Women with a parity of four or more were less likely than those with a parity of one to begin early ANC. This finding is consistent with earlier research [61, 62], which identified high parity to be associated with later commencement of ANC attendance. The possible explanation is that women with high parity may consider themselves as experienced due to their multiple successful pregnancies and childbirth, and hence may postpone ANC commencement [63]. For women and their unborn children, starting ANC visits on time is crucial for disease prevention, health promotion, and curative therapy [12]. According to the research, decreased ANC use among high-parity women could be owing to a lack of time available for ANC attendance due to child care, unpleasant ANC experiences from previous pregnancies, and insufficient family resources [64].

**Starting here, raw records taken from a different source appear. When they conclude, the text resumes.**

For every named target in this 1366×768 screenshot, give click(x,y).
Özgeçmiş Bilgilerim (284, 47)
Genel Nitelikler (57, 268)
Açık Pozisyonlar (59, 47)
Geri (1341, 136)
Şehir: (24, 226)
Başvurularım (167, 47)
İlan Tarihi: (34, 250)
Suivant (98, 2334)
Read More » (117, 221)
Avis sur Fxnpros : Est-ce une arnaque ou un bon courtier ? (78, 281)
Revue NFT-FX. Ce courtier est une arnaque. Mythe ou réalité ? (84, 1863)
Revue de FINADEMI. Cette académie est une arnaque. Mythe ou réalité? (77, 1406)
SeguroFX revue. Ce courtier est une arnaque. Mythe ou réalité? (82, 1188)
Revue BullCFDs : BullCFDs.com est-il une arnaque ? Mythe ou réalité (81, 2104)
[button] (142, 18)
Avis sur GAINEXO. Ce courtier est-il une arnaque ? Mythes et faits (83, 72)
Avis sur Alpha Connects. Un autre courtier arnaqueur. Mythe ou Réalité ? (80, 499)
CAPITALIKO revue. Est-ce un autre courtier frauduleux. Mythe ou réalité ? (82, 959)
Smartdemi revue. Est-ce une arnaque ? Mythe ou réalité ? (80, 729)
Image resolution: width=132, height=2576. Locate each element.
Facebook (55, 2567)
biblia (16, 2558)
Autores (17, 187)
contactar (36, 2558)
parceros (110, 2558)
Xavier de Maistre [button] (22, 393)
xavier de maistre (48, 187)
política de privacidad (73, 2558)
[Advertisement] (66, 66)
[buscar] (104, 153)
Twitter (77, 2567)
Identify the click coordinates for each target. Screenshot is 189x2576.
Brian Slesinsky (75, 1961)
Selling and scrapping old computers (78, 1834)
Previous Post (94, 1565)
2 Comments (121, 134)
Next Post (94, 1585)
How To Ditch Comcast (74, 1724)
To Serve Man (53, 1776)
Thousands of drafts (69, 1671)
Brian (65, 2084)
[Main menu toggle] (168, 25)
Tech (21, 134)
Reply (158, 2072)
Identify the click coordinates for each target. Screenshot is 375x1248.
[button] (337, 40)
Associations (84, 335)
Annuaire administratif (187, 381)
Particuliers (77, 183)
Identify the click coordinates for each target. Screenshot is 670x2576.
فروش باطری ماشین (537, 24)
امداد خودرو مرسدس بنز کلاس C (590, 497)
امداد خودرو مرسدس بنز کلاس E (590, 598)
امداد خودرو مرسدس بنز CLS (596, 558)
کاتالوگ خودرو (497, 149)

Previous study has shown that being married has a protective effect on ANC use. In this study, however, cohabiting pregnant women were more likely than married pregnant women to start ANC on time. This result contradicts the findings of Okedo-Alex et al. [12]. According to Okedo-Alex et al. [12], married pregnant women receive financial and psychosocial assistance from their spouses, and societal acceptance and support for their pregnancy condition prompts them to seek ANC as soon as possible. Unmarried women were also more likely to use ANC services, according to Tarekegn, Lieberman, and Giedraistis [65].

Poverty is a known impediment to healthcare utilisation in SSA, and low-income women may be unable to pay the costs of using ANC [53]. Our data demonstrated that in SSA, the health insurance and wealth level were significant factors impacting timely ANC utilisation among pregnant women. Pregnant women in the greatest wealth quintile and those covered by the health insurance were more likely to start ANC on time. This result is consistent with prior studies [12, 53]. Pregnant women may begin ANC late in pregnancy because to a lack of financial resources. Previous research has shown that socioeconomic status has an impact on timely ANC usage [49, 64, 66]. Although some countries in SSA, such as Ghana, have a national policy requiring all pregnant women to enroll in the national health insurance scheme for free maternal health services, pregnant women in some countries in SSA may still pay out of pocket for some direct medical costs associated with maternal healthcare. These expenses make it difficult for pregnant women to access ANC services on time [50, 51]. As a result, maternal health services, such as ANC, should be offered free through required social health insurance to enhance utilisation and, as a result, reduce maternal death and morbidity.

Strengths and limitations

We employed nationally representative data from 22 countries in SSA, making our findings generalizable to married and cohabiting women in the countries considered. Another strength is the use of large datasets with large sample sizes and the robust statistical analysis performed. However, the study design employed by the DHS is cross-sectional and this makes it impossible to establish any causal inferences. Again, there is the likelihood of variations in relationships between IPV and timely ANC since the survey years for the surveys varied. Finally, recall and social desirability bias may affect the reporting of the prevalences of IPV and timely ANC visits.

Conclusion

Findings from the study indicate the role of IPV in timely ANC visit in SSA. To enhance timely ANC visits, there is the need for policy makers to strengthen and enforce the implementation of policies that alleviate IPV. Education and sensitization of married and cohabiting women and men on the negative effects of IPV on timely ANC should be done using media sources such as television. Inequalities in timely ANC can be eliminated through the provision of free maternal health policies such as health insurance.